When Ghost in the Cell had its world premiere in the Forum section of the 76th Berlin International Film Festival this past February, it arrived carrying more than the usual festival expectations. Joko Anwar's twelfth feature — which he wrote and directed — is set in Labuan Angsana, conjured as one of Indonesia's worst prisons, where a supernatural entity begins hunting the inmates carrying the "darkest aura," and the mounting deaths push the prisoners, improbably, toward collective action. The Forum has long been Berlin's room for the formally restless and the politically pointed. That a horror film about a haunted prison belongs there at all is the first clue to what Anwar is really up to.

The second clue is in the production. Ghost in the Cell is an Indonesia–South Korea co-production, with producers including Come and See Pictures, Rapi Films, Legacy Pictures, and Barunson E&A — the Korean outfit behind Parasite. Well Go USA, which previously handled Anwar's superhero film Gundala, has taken North American rights ahead of an Indonesian theatrical release in the second quarter of 2026, with a U.S. date still to come.

A Ghost in the System: How Joko Anwar's Prison Allegory Announced Indonesia's Quiet Reign Over Horror

The most prolific horror engine on earth

To understand why a single prison ghost story matters, you have to look at the market that produced it. Indonesia released close to 100 horror films in 2025, and horror routinely sits atop the domestic box office. The numbers behind the genre are not modest. Anwar's own Satan's Slaves drew 4.2 million admissions in 2017; its 2022 sequel, Satan's Slaves 2: Communion, pulled 6.3 million. His Impetigore became Indonesia's official submission for Best International Feature at the 93rd Academy Awards, and Grave Torture landed on Netflix in 2024.

The scale is almost hard to overstate. KKN di Desa Penari, a 2022 horror film directed by Awi Suryadi, became the highest-grossing Indonesian film of all time at roughly 10 million admissions — a record it held until the animated Jumbo finally overtook it on June 1, 2025. Horror, in other words, is not Indonesia's genre niche. For years it was its commercial ceiling.

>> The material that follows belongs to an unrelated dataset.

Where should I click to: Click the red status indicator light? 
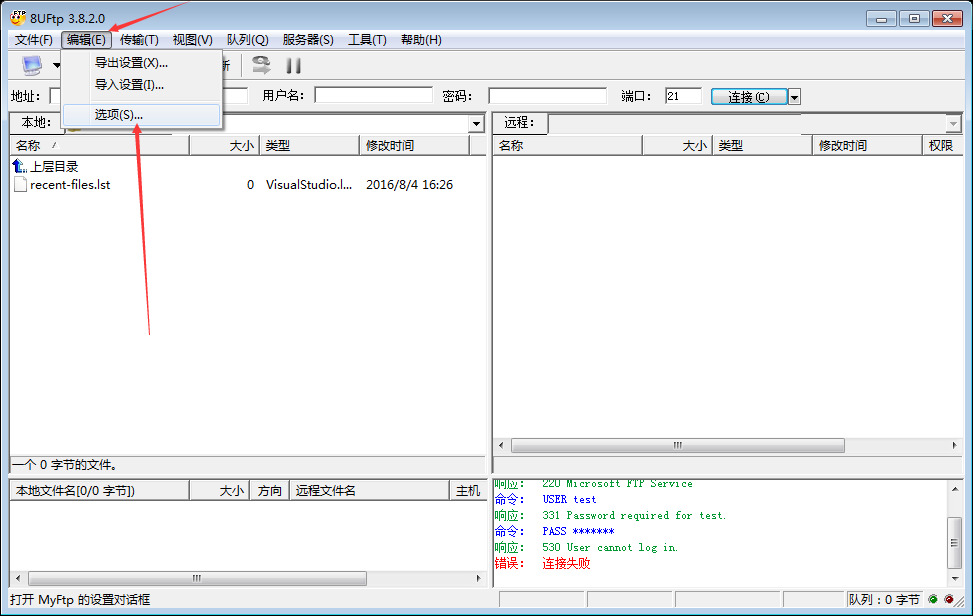948,600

A Ghost in the System: How Joko Anwar's Prison Allegory Announced Indonesia's Quiet Reign Over Horror

A ghost with intent

What separates Anwar — the scene's most internationally visible figure — is that he refuses to let the genre stand in for an argument while pretending it is only a scare. The prison is the point. "A prison is like a miniature of the society and it mirrors hierarchy, power dynamics in it, also fear, violence, morality all compressed in one confined space with politeness stripped out," he has said. Inside that compression, justice is unevenly distributed. "Inside a prison, the consequences are immediate," Anwar notes. "However, while everyone is trapped in the same system, not everyone faces equal consequences including punishment."

This is where the film's haunting departs from genre habit. Anwar is adamant that his entity is not a symbol. "The ghost was never meant to represent an idea. It has intent, intelligence, and limits. It chooses its victims. So the ghost isn't a metaphor and becomes an actual character, shaped by trauma and injustice. It doesn't deliver moral comfort. It delivers consequences." The film's comedy, too, is weaponized rather than soothing: "Humor in the film doesn't release tension, it sharpens it. Laughter should come with discomfort."

That posture — horror as an instrument of consequence rather than catharsis — is a fair description of where the wider Indonesian scene seems to be heading: confident enough in its commercial dominance to start asking harder questions of its audience. Anwar offers one himself, about what he wants viewers to carry out of the theater. "I hope they ask themselves who the system is actually designed to protect." A festival doorway, it turns out, opening onto a much larger room.